About this task: Write out word for word each line of the records, beginning at the first and stopping after the line with "Task: Click Nedovoljno bodova under Boca vina". Leave the pictures out.

Collected data entries:
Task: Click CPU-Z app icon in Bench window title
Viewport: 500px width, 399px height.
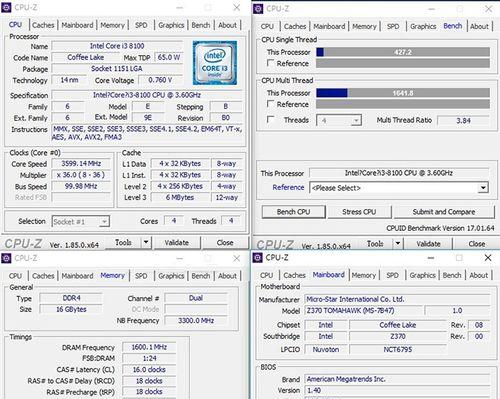Action: click(x=258, y=8)
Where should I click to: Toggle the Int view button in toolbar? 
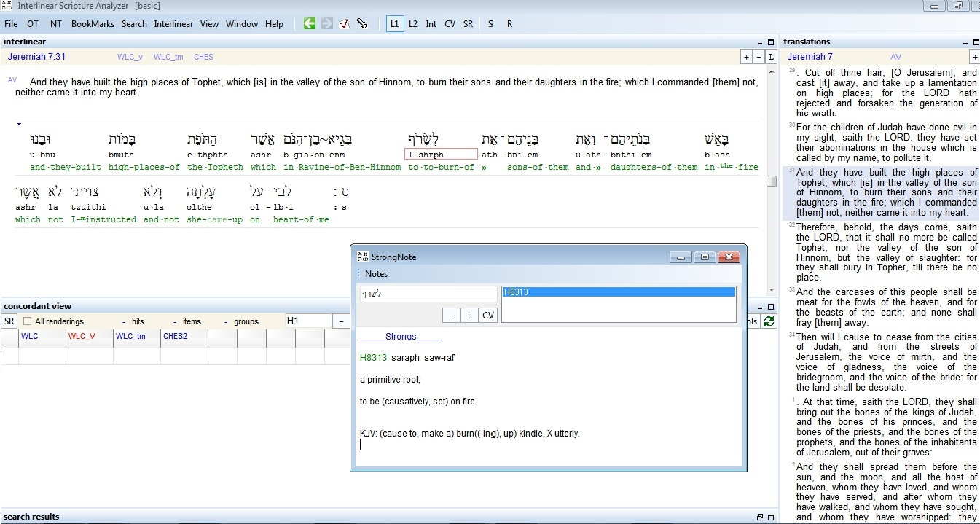[431, 24]
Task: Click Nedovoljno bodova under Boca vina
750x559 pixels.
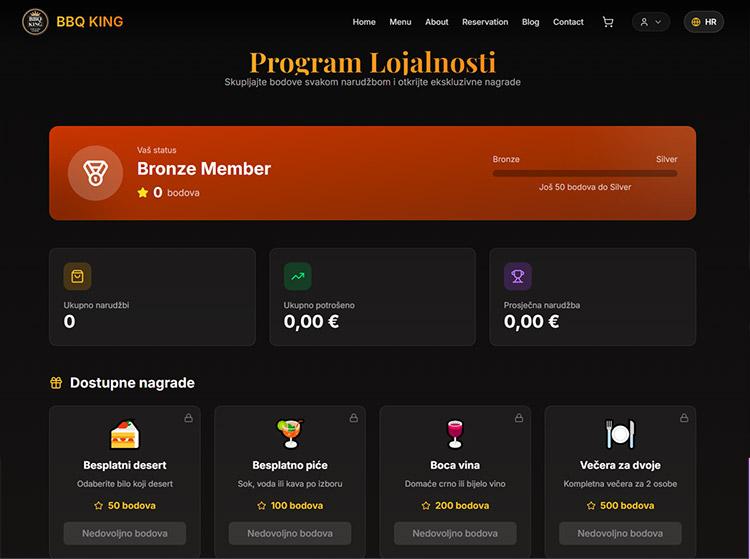Action: pyautogui.click(x=455, y=533)
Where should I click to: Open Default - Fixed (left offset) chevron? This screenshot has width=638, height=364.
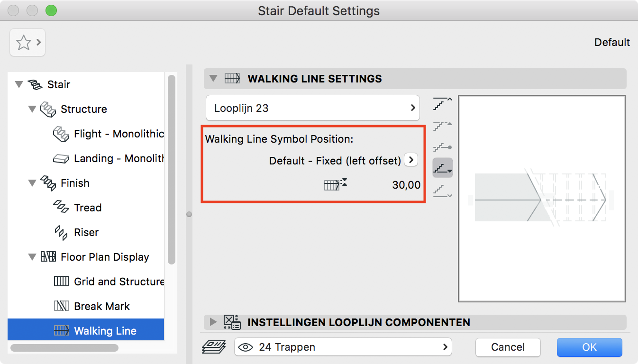point(411,160)

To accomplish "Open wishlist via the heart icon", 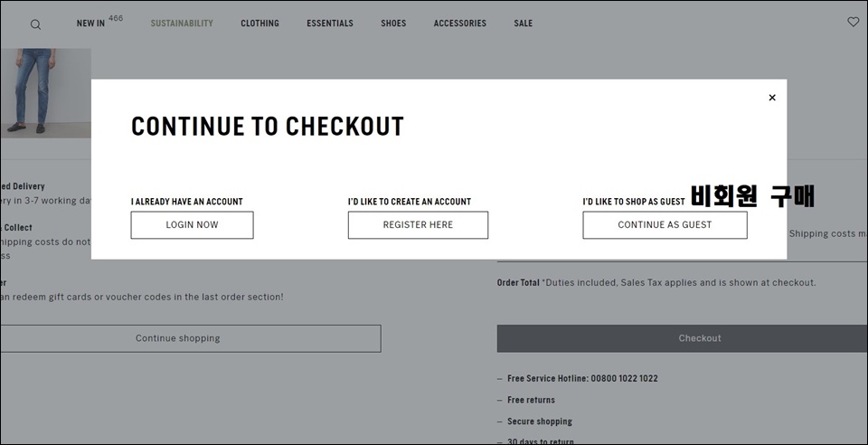I will tap(853, 22).
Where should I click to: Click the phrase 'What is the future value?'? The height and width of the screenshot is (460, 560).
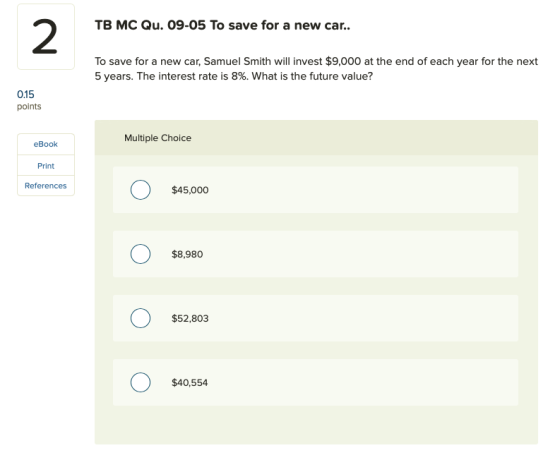(x=312, y=76)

Output below:
Task: Click CPU-Z app icon in Bench window title
Viewport: 500px width, 399px height.
Action: click(x=258, y=8)
Where should I click to: Toggle the Int view button in toolbar? 
[431, 24]
Task: Click Nedovoljno bodova under Boca vina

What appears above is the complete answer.